• Exercise details:
Take the data below and extract the lines from the one with "Мобильное приложение (266, 2102)" to the one with "О товаре [tab] (62, 618)", inclusive, exactly as written.
+++ Given records
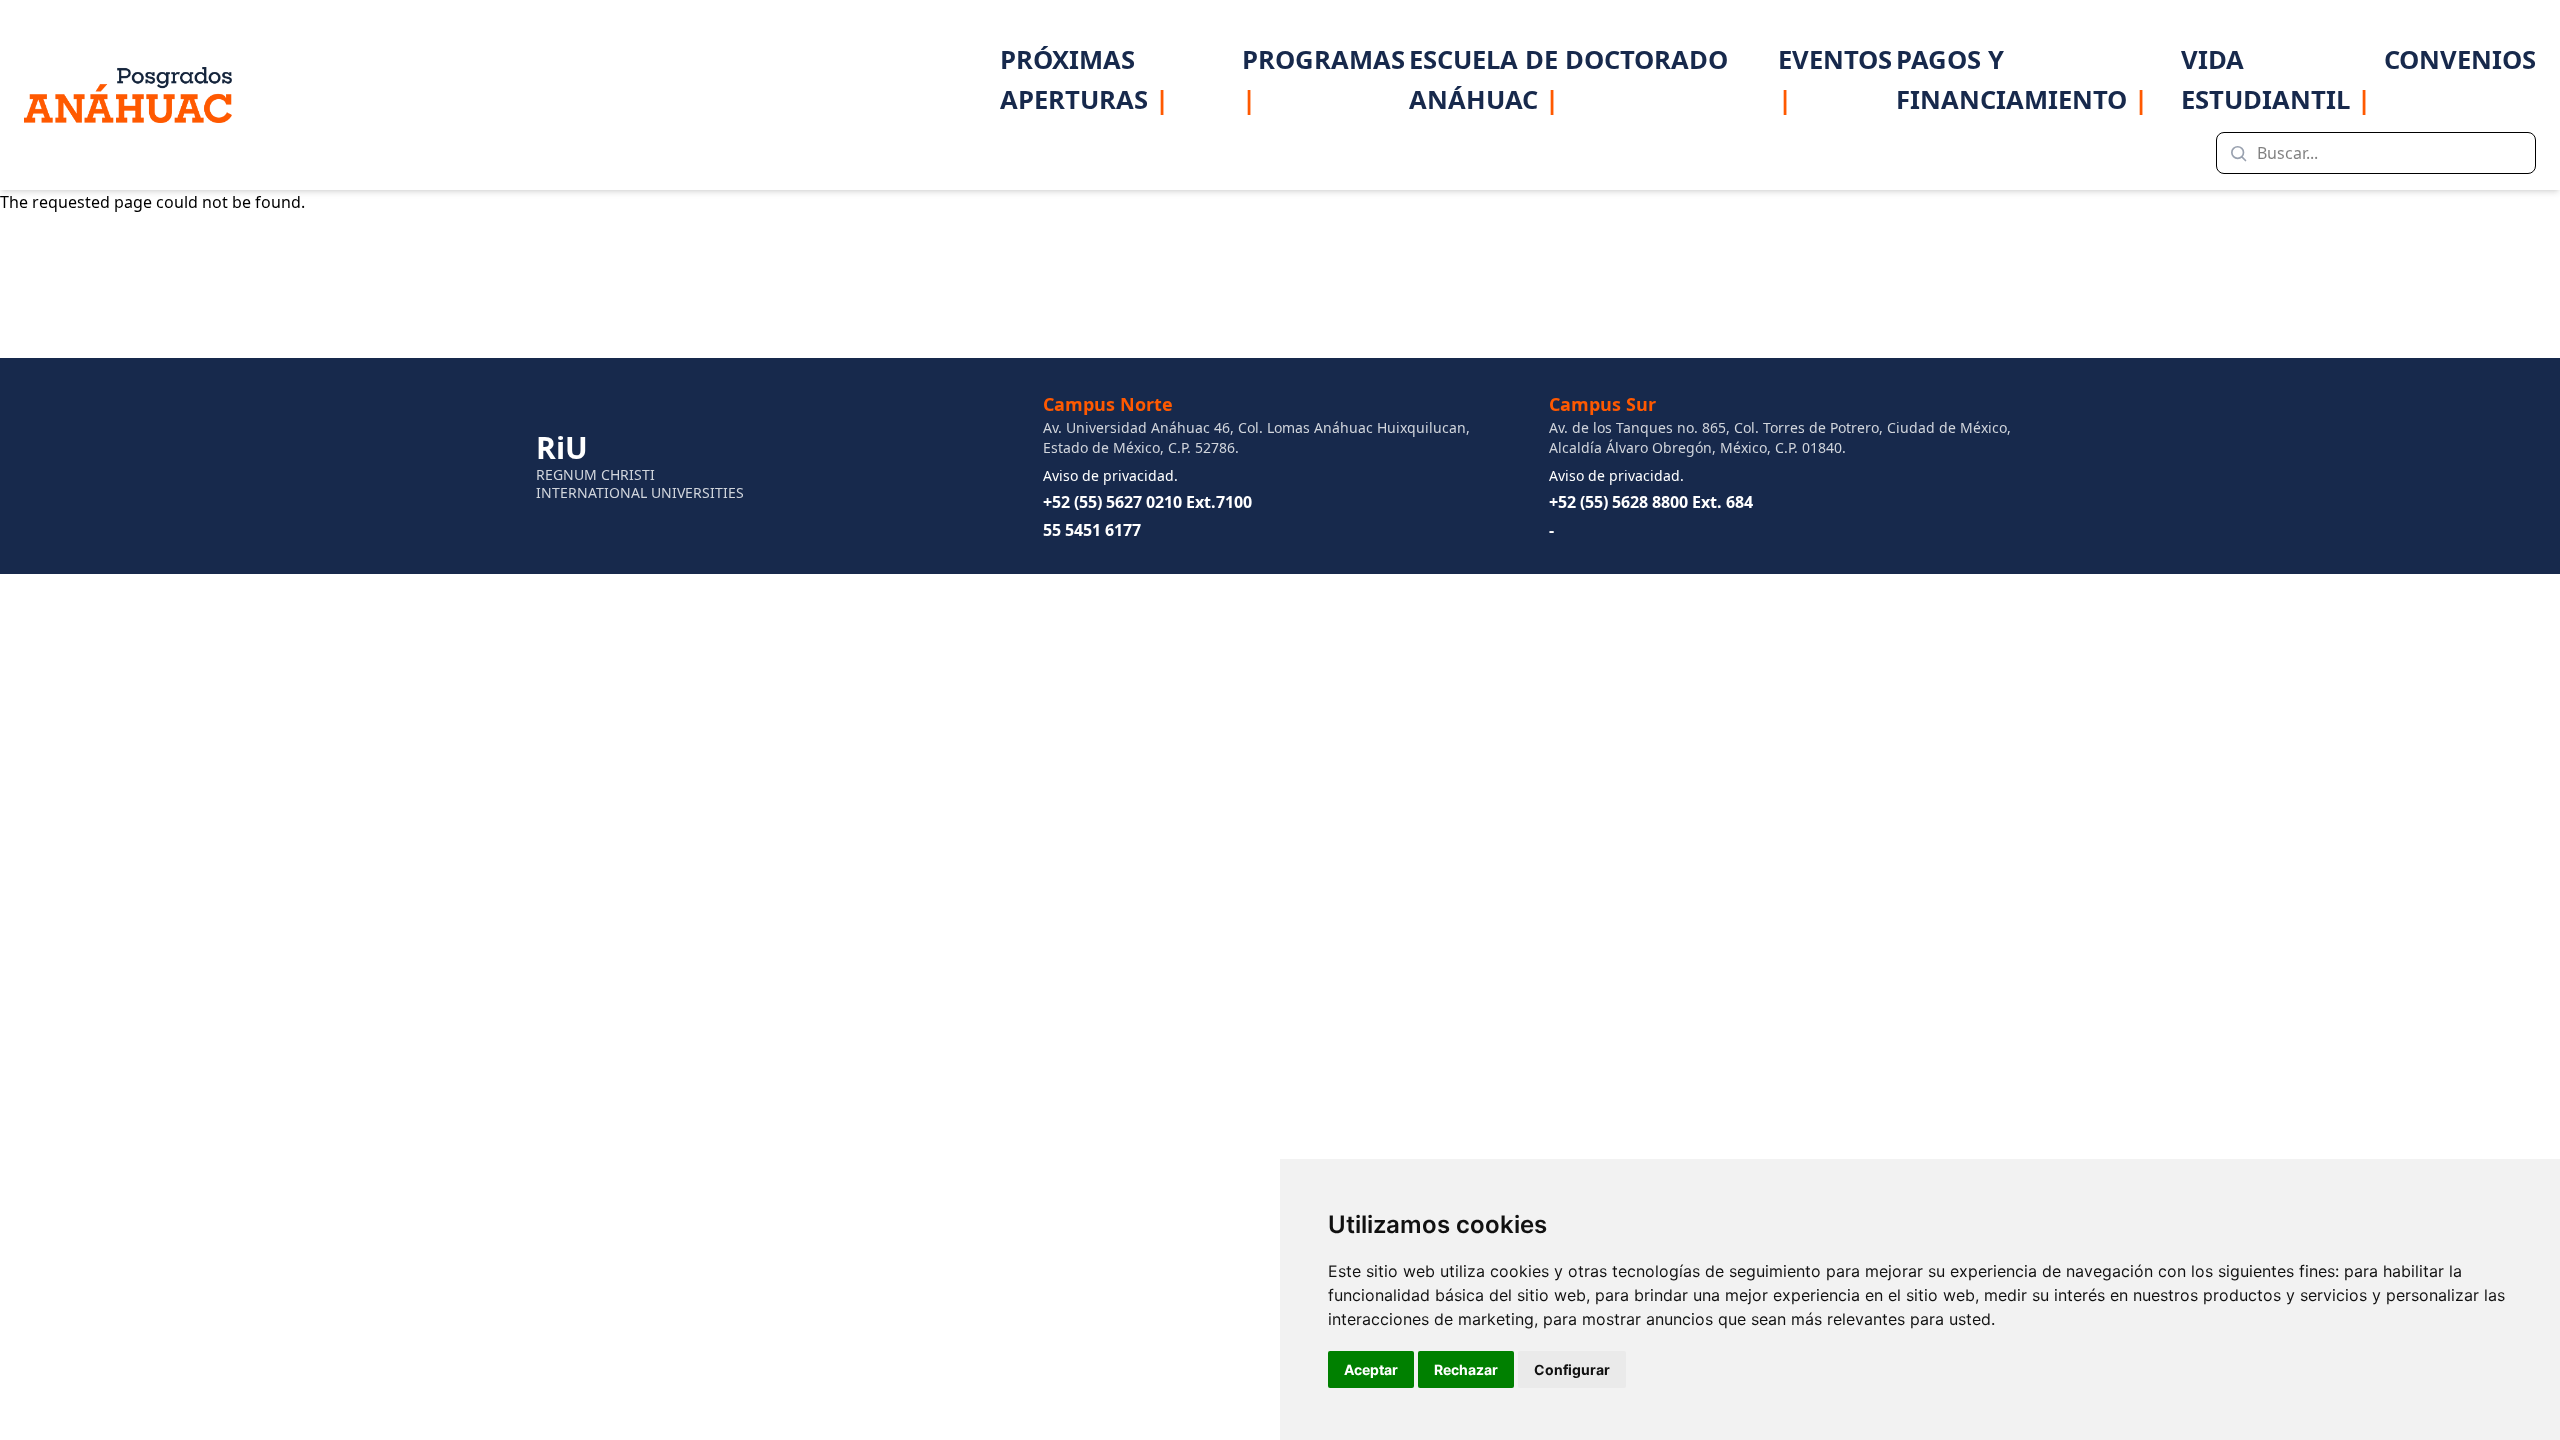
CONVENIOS (2460, 59)
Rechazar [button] (1466, 1369)
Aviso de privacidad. (1110, 475)
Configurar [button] (1572, 1369)
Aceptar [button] (1371, 1369)
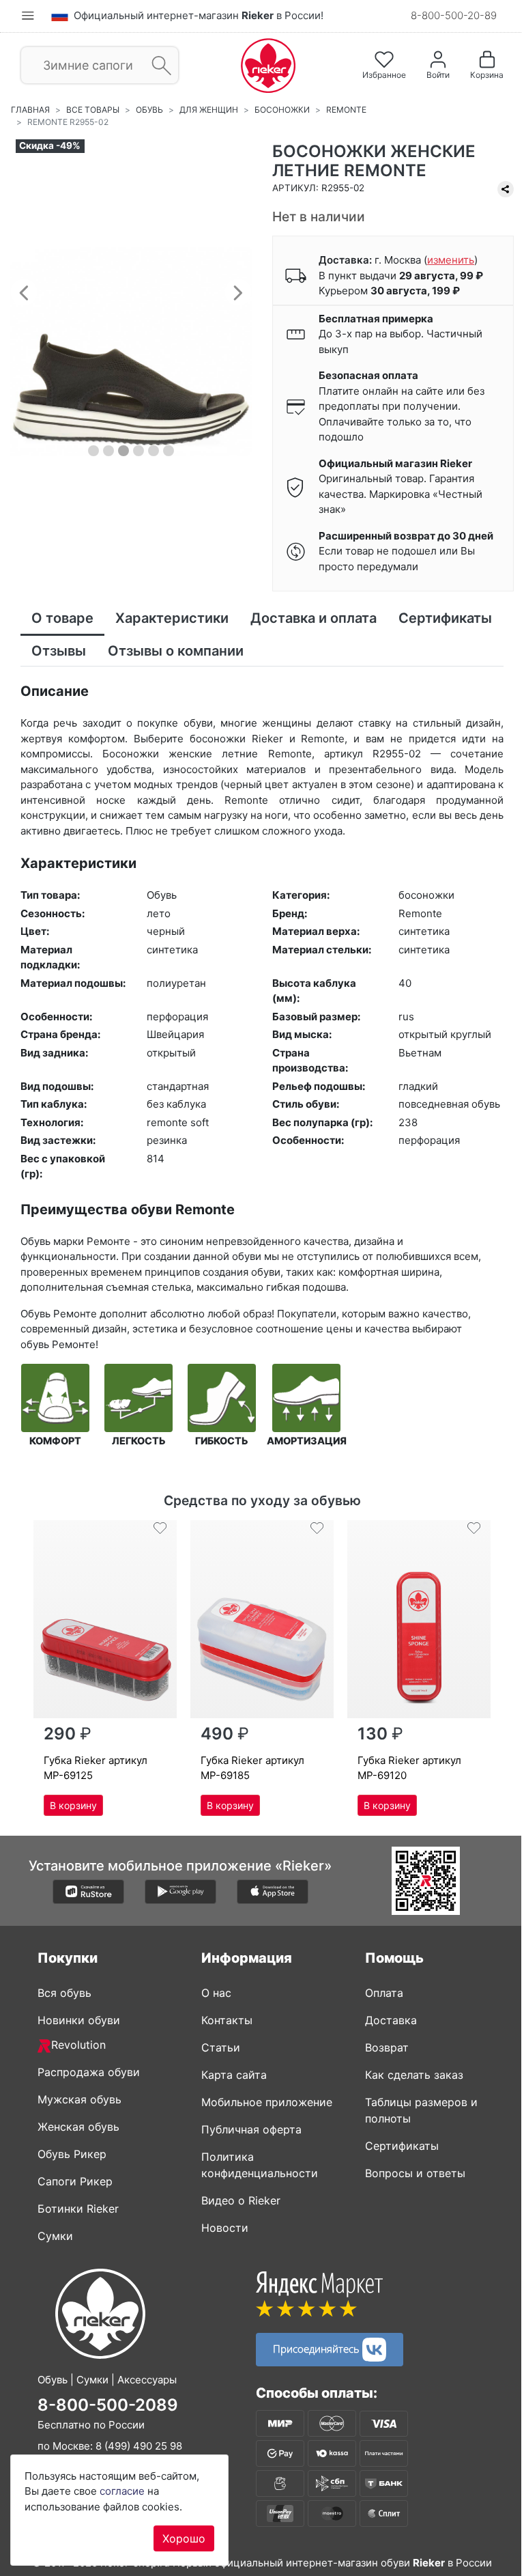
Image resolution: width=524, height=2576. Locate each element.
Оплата (384, 1993)
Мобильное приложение (266, 2102)
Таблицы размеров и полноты (421, 2110)
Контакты (226, 2020)
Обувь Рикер (72, 2154)
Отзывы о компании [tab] (176, 651)
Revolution (78, 2045)
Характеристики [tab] (172, 618)
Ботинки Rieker (78, 2208)
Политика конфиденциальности (259, 2165)
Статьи (220, 2047)
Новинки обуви (79, 2020)
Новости (224, 2228)
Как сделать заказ (414, 2075)
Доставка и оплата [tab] (313, 618)
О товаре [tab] (62, 618)
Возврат (387, 2047)
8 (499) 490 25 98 (139, 2445)
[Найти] (157, 66)
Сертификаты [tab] (445, 618)
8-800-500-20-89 (454, 15)
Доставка (391, 2020)
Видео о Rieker (240, 2200)
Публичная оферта (251, 2129)
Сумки (55, 2236)
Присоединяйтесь (317, 2348)
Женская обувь (78, 2126)
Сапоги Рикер (75, 2181)
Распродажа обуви (89, 2072)
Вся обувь (64, 1993)
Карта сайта (234, 2075)
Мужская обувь (79, 2099)
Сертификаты (402, 2146)
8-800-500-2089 (108, 2405)
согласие (122, 2490)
++++++
• Written response:
Мобильное приложение (266, 2102)
Таблицы размеров и полноты (421, 2110)
Контакты (226, 2020)
Обувь Рикер (72, 2154)
Отзывы о компании [tab] (176, 651)
Revolution (78, 2045)
Характеристики [tab] (172, 618)
Ботинки Rieker (78, 2208)
Политика конфиденциальности (259, 2165)
Статьи (220, 2047)
Новинки обуви (79, 2020)
Новости (224, 2228)
Как сделать заказ (414, 2075)
Доставка и оплата [tab] (313, 618)
О товаре [tab] (62, 618)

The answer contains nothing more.